Although Hawkins’s dealings with Luna were not standardized, the presence of some transaction costs also does not preclude a finding of conspiracy. Cf. United States v. Hack, 162 F.3d 937, 943-44 (7th Cir. 1998) (rejecting a sufficiency challenge in part because “the evidence shows a pattern of routine transactions rather than individualized ones,” in contrast to evidence of high transaction costs, which would “counsel against a finding of conspiracy” (internal quotation marks omitted)) cert. denied, 526 U.S. 1103, 119 S.Ct. 1586, 143 L.Ed.2d 680 (1999). Hawkins, Luna, and Febres discussed purchases, chatted about personal matters, and made arrangements to meet. The extent of such interactions in this case does not seem out of the ordinary for any business venture, especially an illegal one. We cannot say that any transaction costs borne by Hawkins and Luna were so high as to create a reasonable doubt where, as here, the jury was instructed that a mere buyer-seller relationship was insufficient and the evidence supports a finding that Hawkins was not only a customer but a knowing and willing participant in Luna’s distribution of cocaine.
Hawkins’s argument that he was at most merely a “go-between” also fails. We have held that, “standing alone,” evidence that a defendant “helped a willing buyer locate a willing seller . . . is insufficient to establish the existence of an agreement between the facilitator and the seller.” United States v. Tyler, 758 F.2d 66, 69 (2d Cir. 1985). As discussed, in this case the evidence that Hawkins acted as a “go-between” does not stand alone but rather is accompanied by additional evidence from which the jury could reasonably infer, and not merely speculate, that Hawkins agreed to carry out the objectives of the Luna conspiracy See United States v. Desimone, 119 F.3d 217, 224 (2d Cir. 1997). In addition, the jury was free to disregard Febres’s conclusory testimony that Hawkins was only a go-between and was not a member of the Luna conspiracy and to conclude instead, based on Febres’s account of Hawkins’s
actual conduct, that Hawkins joined the conspiracy.

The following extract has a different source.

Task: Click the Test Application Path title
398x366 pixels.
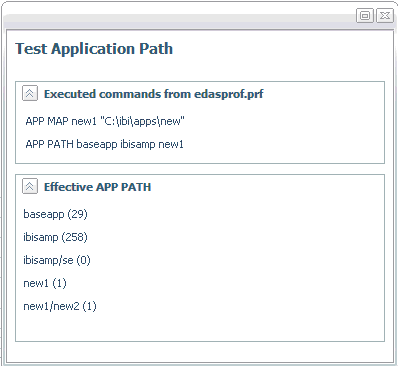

The evidence in this case was sufficient for a jury to find beyond a reasonable doubt that Hawkins and Luna were not merely buyer and seller and, specifically, that Hawkins knowingly and intentionally joined in Luna’s conspiracy to distribute cocaine. Although the scope of Hawkins’s participation in the conspiracy might not have been especially significant, the evidence was sufficient to establish his intentional participation in the charged conspiracy beyond a reasonable doubt.
For the foregoing reasons, we REVERSE the judgment of acquittal and REMAND this case to the District Court for further proceedings consistent with this opinion.